Бомж указал на заднюю дверь одного из ресторанов неподалеку, где в больших черных мешках на задворках складывали просроченную еду, предназначенную для утилизации. Один мешок был развязан.
– Смотри, тут, – он даже достал для меня схожий сэндвич, – целый пир, а?
И удалился, заняв прежнее место на тротуаре у стены.
Ветчина смердела так, что я не решилась ее откусить, хлеб отдавал плесенью – хотелось плакать. Бутерброд отправился обратно в мешок.
А дальше ночь, проведенная на улице. Никогда раньше я не пыталась ютиться на лавке в неудобной позе, никогда раньше не вздрагивала от любого шума, не пыталась укрыться тонкой курткой из сумки от прохладного ветерка. И если справить нужду за кустами я все-таки решилась, то пить из фонтана – нет.
И потому отправилась в магазин.
Мне просто нужна была бутылка чистой питьевой воды. Мелочи, найденной в карманах джинсов, должно было на нее хватить. И хватило бы… Если бы, пройдя в отдел готовой еды, я не залипла глазами на только что вынутую из печи и водруженную на полку слойку с курицей. Еще горячую, пахнущую и выглядящую как небеса для оборванца…
Никогда раньше я не воровала. Не собиралась и в тот раз. Но у любого человека случается предел выносливости, когда взывать к разуму, а точнее его отсутствию, начинают инстинкты. К тому времени я нормально не ела третьи сутки, и, кто знает, отчего мне вдруг показалось, что сунутый в нагрудный карман мешок со слойкой – такой маленькой, такой нужной мне в этот момент – никто не заметит. Должны быть среди черных полос белые, даже если очень узкие. Я знала, что когда-нибудь обязательно верну недостачу кассирше, найду способ, как сделать это благовидно – я не воровка, я просто взаймы…
Увы, в отделе были установлены камеры. На кассу я прошла с бутылкой воды, но, когда увидела лицо направляющегося ко мне охранника, моментально осознала бедственность своего положения. Бросила слойку на ленту, воду оставила там же, выскочила, задыхаясь, через входной турникет, едва не сломав лопасти, бросилась в двери…
Вот тогда и налетела на велосипедиста, впоследствии ударившегося головой при падении от столкновения со мной.
Так что нет, судили меня в итоге не за воровство, но за причинение вреда чужому здоровью…
Теперь, лежа на полу в камере, я даже не могла вспомнить, куда делась моя сумка с вещами. Осталась в магазине? Или у Комиссионеров, сопровождавших меня в одну из комнат предварительного заключения?
Неважно.
На этом Уровне все равно не нужна была сменная одежда.
Кареглазый Комиссионер в будке читал таблицу, висящую прямо в воздухе – что у него там? Данные о новоприбывших зараженных Грерой? Или новостная лента СЕ?
Стоило отдаться охраннику магазина в руки, думала я теперь. Возможно, он понял бы, поставил бы себя на мое место, возможно, не стал бы даже штрафовать. Может быть, отправил бы туда, куда я сама хотела попасть – в какую-нибудь другую «Гавань», где помогали неблагополучным… Зачем теперь гадать?
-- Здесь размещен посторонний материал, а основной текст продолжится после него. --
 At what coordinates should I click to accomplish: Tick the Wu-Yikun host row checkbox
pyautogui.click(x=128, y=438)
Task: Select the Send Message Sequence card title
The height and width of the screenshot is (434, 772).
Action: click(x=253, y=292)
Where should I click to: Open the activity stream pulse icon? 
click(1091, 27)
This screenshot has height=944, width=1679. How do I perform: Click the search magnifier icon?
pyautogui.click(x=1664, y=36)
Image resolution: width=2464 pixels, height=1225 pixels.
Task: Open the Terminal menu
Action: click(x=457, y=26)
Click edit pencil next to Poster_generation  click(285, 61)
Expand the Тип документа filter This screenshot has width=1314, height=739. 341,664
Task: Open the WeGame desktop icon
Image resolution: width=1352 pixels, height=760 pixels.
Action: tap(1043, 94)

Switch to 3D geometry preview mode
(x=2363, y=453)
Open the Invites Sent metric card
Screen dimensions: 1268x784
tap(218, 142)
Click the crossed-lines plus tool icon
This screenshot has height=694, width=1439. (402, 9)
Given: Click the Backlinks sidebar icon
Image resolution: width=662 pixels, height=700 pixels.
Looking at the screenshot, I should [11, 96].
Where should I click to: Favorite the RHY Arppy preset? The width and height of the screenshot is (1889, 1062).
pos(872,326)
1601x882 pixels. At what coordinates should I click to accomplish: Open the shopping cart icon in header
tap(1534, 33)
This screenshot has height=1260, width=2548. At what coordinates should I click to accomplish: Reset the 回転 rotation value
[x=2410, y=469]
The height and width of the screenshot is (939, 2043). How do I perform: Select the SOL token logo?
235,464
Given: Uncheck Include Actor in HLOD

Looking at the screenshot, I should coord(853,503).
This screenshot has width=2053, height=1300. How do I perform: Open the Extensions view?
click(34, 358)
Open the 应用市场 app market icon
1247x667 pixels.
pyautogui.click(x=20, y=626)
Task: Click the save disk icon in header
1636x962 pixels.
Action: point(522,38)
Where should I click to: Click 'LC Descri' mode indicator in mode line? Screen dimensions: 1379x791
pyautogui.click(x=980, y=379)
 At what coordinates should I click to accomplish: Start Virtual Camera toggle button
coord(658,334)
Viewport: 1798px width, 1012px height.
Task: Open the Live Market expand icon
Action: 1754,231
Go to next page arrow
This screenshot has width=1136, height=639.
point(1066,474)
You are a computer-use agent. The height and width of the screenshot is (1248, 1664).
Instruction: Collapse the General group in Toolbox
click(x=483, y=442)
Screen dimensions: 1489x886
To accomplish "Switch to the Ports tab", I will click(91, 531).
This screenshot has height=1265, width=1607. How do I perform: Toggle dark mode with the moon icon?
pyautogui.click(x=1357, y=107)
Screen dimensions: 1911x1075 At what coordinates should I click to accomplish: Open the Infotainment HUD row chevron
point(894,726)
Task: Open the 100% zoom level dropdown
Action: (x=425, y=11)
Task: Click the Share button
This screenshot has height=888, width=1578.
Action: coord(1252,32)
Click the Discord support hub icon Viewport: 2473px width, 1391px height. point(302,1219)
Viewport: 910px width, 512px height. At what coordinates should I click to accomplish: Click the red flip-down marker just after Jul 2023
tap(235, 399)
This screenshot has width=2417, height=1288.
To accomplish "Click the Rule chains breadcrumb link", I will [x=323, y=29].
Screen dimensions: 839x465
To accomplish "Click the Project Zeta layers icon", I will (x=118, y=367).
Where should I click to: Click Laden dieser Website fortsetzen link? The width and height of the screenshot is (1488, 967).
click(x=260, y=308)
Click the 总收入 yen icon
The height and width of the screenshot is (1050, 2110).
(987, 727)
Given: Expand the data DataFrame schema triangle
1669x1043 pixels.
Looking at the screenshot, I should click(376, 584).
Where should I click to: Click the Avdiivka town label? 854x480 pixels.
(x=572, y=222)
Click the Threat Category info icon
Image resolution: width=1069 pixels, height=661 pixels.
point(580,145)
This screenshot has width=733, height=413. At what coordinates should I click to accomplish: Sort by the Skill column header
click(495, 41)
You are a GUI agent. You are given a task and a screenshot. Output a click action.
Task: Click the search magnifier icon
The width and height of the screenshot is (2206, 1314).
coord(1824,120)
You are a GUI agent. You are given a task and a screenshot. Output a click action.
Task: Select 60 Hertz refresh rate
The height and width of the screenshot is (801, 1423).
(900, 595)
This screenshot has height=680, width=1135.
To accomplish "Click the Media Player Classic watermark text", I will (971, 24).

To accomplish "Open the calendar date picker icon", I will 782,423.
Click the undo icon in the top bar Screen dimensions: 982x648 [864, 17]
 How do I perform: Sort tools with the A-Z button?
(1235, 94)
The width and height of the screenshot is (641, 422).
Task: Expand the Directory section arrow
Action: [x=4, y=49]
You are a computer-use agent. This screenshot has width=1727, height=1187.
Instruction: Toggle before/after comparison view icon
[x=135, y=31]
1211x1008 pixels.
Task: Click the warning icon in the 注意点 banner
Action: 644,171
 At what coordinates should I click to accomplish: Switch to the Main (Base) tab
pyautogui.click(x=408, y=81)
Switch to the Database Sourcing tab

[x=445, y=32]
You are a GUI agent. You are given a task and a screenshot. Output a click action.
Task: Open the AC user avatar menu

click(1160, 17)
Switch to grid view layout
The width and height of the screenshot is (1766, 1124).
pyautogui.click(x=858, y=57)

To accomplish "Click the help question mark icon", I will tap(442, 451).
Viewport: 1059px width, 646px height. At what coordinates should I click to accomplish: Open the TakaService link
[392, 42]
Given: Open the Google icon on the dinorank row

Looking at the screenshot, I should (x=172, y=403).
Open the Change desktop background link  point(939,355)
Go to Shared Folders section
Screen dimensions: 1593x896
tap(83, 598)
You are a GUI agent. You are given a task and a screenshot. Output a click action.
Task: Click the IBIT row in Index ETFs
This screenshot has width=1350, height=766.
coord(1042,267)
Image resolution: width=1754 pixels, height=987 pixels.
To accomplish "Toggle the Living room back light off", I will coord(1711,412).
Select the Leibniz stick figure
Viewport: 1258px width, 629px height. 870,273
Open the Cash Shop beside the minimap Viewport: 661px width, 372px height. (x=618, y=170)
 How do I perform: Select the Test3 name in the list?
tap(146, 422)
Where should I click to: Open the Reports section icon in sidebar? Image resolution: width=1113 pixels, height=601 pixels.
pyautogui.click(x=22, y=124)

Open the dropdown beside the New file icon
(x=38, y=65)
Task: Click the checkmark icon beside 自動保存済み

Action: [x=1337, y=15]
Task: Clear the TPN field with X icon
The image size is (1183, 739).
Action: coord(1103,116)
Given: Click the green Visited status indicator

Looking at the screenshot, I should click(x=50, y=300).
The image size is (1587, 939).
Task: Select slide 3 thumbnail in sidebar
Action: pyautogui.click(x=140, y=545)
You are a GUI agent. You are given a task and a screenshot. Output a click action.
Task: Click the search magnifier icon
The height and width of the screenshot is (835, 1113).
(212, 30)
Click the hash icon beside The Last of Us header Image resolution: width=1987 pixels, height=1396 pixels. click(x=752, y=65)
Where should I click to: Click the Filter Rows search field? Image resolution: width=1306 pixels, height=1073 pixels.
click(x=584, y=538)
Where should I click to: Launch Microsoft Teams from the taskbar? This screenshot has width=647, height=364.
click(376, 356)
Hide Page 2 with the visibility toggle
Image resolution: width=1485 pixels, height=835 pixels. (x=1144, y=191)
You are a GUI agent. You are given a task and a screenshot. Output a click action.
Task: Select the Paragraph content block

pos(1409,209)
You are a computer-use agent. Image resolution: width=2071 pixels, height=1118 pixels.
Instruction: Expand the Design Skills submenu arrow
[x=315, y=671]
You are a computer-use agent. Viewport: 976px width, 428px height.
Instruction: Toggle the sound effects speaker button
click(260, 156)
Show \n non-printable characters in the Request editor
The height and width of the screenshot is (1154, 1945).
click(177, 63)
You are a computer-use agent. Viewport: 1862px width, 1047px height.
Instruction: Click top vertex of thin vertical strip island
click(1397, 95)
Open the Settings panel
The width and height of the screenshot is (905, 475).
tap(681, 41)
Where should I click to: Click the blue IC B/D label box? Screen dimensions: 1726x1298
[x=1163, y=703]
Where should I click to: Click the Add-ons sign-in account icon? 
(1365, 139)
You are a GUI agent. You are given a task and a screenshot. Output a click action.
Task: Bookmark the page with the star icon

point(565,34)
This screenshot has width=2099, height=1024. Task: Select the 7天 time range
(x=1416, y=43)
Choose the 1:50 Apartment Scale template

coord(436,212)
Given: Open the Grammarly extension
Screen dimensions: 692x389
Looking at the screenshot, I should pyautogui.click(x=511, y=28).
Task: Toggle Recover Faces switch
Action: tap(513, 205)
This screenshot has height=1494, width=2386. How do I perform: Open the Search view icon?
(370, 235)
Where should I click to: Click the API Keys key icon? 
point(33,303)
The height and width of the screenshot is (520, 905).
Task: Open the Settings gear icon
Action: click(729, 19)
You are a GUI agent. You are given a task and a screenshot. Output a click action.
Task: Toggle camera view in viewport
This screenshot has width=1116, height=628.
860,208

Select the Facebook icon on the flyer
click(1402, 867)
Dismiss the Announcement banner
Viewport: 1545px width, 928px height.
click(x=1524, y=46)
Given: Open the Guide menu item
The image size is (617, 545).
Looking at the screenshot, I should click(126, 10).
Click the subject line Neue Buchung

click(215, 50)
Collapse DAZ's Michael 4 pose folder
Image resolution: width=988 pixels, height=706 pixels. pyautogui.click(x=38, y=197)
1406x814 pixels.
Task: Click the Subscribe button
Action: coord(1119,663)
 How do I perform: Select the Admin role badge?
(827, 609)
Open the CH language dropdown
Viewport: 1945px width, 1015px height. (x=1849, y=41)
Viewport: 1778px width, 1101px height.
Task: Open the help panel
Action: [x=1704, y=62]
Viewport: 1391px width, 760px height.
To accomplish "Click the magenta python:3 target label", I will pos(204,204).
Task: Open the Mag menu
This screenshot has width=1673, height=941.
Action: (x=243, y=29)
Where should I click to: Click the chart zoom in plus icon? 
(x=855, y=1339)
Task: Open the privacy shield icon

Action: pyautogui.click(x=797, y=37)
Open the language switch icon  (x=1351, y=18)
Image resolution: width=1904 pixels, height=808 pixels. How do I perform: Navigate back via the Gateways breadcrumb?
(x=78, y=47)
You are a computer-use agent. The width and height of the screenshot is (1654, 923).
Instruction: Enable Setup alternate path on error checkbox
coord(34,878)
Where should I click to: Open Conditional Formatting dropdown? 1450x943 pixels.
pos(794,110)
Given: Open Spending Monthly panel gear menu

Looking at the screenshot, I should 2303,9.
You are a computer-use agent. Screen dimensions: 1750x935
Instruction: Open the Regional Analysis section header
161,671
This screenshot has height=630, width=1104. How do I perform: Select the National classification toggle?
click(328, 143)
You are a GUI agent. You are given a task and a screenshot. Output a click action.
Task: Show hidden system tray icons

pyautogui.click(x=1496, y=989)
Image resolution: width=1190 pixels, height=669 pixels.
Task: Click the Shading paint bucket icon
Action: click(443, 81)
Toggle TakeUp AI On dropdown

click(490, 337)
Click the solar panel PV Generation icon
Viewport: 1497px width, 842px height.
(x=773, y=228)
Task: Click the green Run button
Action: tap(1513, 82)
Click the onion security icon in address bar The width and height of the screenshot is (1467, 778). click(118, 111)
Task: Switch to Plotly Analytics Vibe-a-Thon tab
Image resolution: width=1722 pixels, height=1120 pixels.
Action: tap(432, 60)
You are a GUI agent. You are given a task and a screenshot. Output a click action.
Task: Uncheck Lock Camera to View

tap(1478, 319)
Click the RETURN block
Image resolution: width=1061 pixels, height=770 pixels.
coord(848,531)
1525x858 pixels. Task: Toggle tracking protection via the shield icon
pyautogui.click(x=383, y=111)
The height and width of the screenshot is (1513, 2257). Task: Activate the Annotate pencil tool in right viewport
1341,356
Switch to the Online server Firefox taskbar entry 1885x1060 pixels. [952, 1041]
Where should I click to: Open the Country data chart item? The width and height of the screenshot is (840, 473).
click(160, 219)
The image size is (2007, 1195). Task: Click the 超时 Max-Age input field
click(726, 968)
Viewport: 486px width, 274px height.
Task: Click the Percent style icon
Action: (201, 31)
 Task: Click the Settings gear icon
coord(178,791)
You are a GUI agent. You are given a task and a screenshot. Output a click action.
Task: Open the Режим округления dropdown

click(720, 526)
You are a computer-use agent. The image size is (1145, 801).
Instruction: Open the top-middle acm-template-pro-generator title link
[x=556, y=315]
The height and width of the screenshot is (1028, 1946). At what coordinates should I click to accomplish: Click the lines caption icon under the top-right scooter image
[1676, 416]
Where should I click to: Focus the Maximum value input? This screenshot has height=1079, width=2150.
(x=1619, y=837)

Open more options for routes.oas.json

Чего я больше всего боялась: быть никем, быть осужденной, наказанной, быть избитой? Боялась боли? В итоге я все это в избытке получила на СЕ: получите – распишитесь. Все свои страхи разом. И бездушных Комиссионеров, и ощущение полной ненужности – на этот раз окончательное и бесповоротное, – и даже, возможно, мутанта внутри себя.